__ACTIVITY__
The result is the exact lines from the one containing "You are a GUI" through the final line of the entries; leave out the pictures.

__DATA TO USE__
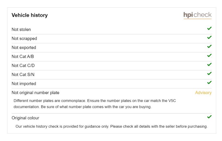
Task: Select the Not original number plate row
Action: 112,93
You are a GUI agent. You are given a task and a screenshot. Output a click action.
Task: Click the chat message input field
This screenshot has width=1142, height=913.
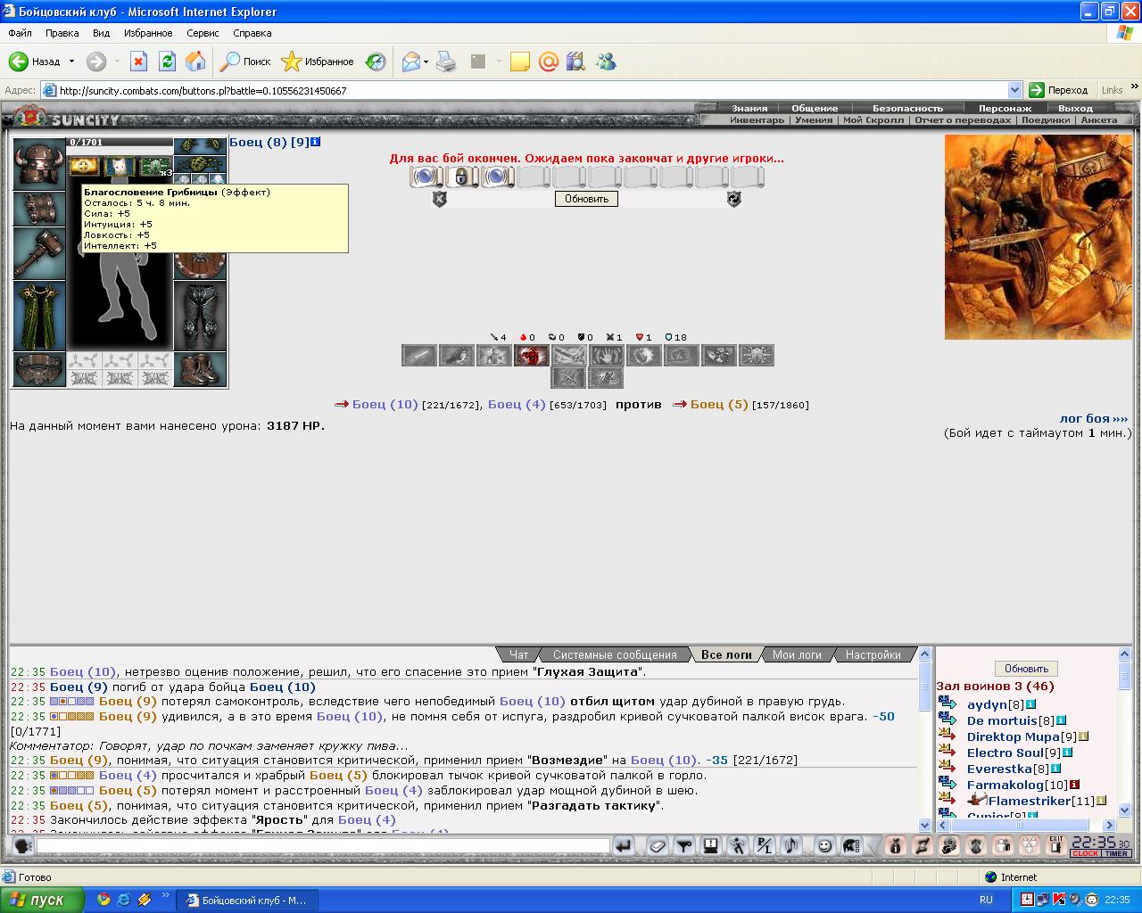pyautogui.click(x=323, y=845)
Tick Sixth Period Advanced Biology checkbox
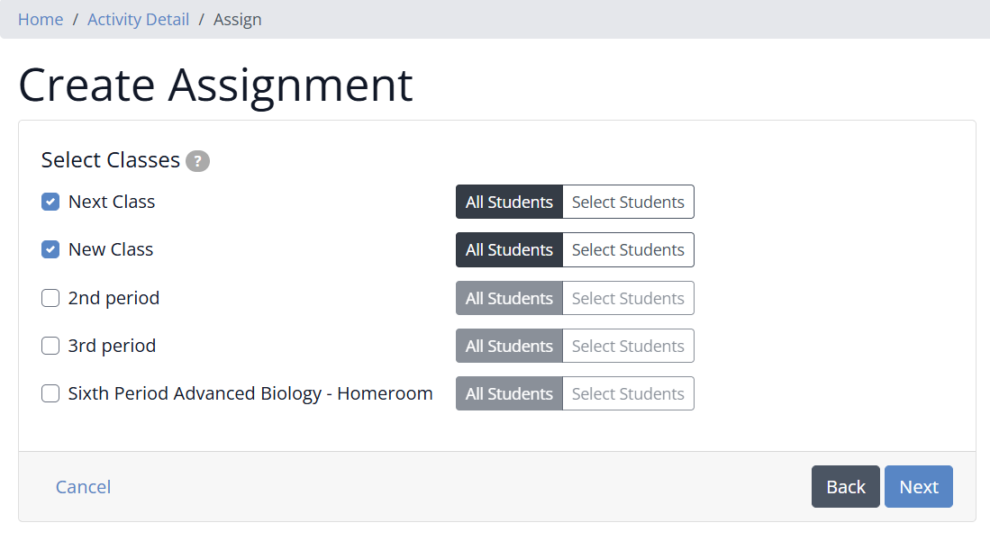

__OUTPUT FOR THIS TASK__
You are a GUI agent. You are given a task and a screenshot. Output a click action.
Task: Click the chat message input field
This screenshot has width=1142, height=913.
pyautogui.click(x=323, y=845)
Tick Sixth Period Advanced Biology checkbox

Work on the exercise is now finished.